Exercise prompt:
What lines in the material hold the string "resolution"? Copy out each of them.

<<<<

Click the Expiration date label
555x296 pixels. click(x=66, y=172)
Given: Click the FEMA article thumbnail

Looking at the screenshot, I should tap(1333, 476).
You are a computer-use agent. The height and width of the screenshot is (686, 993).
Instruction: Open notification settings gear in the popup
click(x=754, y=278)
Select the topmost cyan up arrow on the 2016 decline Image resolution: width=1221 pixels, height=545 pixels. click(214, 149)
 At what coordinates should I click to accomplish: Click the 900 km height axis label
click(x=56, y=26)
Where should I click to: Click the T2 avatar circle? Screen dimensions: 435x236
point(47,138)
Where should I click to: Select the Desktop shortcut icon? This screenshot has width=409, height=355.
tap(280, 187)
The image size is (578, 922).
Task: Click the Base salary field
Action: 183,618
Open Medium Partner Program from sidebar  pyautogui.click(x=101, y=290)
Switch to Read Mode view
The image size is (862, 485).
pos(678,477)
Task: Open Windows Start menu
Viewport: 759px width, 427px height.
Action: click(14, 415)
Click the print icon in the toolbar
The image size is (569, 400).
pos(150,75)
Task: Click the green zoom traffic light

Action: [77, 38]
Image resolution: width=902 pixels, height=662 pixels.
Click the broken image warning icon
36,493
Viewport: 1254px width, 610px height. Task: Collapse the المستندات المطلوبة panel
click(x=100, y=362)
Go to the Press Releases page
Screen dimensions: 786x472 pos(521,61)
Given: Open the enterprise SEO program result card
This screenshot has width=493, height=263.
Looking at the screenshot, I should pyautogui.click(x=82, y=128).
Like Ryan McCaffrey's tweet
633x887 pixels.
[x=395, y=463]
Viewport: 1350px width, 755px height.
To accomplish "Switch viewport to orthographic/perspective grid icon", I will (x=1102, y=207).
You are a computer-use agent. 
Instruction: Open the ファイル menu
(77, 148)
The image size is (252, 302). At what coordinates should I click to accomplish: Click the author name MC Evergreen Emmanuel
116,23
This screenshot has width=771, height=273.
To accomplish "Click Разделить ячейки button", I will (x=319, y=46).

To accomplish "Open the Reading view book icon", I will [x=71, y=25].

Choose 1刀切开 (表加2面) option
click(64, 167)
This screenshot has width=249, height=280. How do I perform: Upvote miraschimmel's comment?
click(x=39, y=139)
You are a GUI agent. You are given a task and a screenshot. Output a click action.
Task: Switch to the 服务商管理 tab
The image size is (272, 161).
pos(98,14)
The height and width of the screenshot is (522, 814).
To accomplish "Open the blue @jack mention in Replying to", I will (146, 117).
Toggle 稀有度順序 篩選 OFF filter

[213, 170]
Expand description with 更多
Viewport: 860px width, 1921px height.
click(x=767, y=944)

>>>>

Exercise solution:
Select the topmost cyan up arrow on the 2016 decline Image resolution: width=1221 pixels, height=545 pixels. click(214, 149)
Image resolution: width=902 pixels, height=662 pixels.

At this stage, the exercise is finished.